**** Input material ****

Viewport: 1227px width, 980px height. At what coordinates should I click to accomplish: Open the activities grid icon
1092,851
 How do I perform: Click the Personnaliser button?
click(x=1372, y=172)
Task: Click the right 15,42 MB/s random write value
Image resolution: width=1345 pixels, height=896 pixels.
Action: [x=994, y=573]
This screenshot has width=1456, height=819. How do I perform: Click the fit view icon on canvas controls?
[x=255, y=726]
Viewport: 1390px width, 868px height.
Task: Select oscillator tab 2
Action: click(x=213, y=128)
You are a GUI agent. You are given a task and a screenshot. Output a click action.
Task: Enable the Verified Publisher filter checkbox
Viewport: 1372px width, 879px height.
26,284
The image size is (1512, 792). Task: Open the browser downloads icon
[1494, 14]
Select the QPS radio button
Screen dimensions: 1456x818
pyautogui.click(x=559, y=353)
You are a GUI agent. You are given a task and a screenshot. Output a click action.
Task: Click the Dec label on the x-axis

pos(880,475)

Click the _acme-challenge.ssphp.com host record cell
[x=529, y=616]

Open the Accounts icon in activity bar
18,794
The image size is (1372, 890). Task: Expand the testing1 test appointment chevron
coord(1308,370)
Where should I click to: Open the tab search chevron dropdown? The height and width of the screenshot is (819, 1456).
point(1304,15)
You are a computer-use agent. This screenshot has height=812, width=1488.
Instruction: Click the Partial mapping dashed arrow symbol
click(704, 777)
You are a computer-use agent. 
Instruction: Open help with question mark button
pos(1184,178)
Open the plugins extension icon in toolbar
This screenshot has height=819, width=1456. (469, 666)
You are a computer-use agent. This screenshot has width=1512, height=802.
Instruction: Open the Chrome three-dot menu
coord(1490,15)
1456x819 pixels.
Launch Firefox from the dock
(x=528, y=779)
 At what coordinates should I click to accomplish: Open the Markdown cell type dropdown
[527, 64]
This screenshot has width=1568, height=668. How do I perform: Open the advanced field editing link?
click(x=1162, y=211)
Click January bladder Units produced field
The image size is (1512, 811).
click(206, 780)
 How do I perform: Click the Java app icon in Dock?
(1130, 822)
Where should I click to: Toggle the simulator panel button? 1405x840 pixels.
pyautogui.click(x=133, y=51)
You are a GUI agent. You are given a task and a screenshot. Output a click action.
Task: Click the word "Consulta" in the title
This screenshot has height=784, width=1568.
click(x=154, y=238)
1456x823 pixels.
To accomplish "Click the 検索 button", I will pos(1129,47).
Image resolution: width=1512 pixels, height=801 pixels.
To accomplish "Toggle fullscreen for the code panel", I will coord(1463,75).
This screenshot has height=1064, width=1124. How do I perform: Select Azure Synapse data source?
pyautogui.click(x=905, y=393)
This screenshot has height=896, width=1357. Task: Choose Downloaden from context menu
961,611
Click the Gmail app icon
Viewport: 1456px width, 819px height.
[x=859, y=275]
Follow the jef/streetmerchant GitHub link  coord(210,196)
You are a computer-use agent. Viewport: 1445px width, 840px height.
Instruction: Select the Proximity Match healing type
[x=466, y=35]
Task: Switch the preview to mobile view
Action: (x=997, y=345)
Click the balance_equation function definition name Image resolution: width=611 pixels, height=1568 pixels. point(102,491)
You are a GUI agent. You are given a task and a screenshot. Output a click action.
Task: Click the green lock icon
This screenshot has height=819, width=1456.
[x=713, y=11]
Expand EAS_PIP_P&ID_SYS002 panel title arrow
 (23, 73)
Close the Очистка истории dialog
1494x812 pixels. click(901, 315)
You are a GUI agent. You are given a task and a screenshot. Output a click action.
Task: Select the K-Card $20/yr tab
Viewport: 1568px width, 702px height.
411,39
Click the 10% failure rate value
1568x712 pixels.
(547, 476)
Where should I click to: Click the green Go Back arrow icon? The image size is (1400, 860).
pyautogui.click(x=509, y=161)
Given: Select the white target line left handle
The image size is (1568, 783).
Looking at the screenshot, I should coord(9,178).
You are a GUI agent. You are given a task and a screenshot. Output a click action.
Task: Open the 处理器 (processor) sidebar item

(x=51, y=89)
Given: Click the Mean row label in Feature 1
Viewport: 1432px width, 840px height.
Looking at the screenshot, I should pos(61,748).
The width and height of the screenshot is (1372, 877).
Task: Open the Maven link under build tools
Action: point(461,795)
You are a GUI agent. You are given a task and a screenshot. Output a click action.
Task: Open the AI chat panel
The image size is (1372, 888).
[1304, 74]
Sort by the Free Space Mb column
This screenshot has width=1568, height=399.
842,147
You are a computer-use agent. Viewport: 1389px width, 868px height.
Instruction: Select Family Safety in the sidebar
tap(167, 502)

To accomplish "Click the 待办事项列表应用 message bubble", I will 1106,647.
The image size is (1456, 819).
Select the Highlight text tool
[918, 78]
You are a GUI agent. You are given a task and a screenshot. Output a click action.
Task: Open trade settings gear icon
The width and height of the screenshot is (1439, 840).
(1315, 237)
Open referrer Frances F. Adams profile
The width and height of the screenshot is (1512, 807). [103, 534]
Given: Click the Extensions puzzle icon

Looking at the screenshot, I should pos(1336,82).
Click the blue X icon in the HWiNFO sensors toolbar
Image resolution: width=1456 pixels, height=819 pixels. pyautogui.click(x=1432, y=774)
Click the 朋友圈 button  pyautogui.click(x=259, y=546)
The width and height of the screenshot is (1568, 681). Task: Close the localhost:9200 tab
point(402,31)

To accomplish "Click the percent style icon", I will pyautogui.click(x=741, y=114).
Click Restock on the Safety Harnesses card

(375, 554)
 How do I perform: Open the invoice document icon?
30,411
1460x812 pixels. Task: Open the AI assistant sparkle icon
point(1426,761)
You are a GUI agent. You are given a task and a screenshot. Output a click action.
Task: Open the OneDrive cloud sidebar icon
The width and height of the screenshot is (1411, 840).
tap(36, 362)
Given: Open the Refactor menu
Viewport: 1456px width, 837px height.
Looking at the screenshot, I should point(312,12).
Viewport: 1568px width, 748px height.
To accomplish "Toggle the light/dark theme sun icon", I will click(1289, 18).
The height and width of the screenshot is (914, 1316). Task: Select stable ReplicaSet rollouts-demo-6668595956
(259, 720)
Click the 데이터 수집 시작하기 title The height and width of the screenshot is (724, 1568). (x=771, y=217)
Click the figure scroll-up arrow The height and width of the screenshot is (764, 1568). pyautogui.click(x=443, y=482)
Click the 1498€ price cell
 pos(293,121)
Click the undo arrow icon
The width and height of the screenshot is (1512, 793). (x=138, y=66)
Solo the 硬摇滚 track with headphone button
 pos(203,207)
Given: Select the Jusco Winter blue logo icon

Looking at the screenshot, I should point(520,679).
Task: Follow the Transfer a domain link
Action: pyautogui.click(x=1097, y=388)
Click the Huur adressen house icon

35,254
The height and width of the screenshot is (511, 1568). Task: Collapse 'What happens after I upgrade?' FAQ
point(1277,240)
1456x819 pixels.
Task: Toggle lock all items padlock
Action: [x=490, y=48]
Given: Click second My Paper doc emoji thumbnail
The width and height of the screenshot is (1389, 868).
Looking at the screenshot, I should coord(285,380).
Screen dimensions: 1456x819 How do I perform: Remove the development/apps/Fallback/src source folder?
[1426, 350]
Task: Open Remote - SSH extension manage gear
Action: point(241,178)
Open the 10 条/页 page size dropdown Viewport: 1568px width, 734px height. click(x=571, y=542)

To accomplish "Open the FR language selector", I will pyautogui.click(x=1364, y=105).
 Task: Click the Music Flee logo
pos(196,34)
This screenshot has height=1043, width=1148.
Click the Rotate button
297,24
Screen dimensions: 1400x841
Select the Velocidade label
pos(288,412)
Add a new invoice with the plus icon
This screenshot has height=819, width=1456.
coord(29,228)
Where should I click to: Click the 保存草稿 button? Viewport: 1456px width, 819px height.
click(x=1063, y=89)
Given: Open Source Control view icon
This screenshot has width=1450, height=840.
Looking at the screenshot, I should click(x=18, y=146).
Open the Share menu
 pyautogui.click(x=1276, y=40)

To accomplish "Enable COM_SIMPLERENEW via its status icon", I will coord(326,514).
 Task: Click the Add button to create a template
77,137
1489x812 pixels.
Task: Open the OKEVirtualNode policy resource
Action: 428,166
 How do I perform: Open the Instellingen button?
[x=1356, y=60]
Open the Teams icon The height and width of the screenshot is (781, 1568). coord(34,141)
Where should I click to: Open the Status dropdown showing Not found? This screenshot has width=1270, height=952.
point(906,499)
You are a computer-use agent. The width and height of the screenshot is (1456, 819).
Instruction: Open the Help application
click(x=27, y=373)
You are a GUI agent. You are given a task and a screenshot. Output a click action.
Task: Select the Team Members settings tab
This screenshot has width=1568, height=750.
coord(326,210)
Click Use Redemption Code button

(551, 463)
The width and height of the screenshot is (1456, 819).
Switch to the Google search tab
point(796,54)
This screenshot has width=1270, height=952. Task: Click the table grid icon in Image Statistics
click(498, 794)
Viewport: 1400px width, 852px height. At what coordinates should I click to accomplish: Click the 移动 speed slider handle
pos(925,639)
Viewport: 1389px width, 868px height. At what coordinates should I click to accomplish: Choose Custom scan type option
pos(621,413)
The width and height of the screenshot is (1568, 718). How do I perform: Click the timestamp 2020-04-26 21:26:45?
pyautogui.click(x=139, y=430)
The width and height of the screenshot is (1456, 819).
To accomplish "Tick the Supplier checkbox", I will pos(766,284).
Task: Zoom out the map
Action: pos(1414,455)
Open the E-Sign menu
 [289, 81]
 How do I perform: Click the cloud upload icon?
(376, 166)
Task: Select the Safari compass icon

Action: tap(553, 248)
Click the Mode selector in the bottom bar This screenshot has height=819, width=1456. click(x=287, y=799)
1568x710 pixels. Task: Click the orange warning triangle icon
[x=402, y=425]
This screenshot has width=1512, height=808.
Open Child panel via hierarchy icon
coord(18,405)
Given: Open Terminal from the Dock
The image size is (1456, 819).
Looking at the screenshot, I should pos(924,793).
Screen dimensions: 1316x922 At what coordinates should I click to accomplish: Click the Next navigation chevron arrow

****

• Task prompt
Using the listing above, show every line that includes the string "value".

• Response area
Task: Click the right 15,42 MB/s random write value
Click the 10% failure rate value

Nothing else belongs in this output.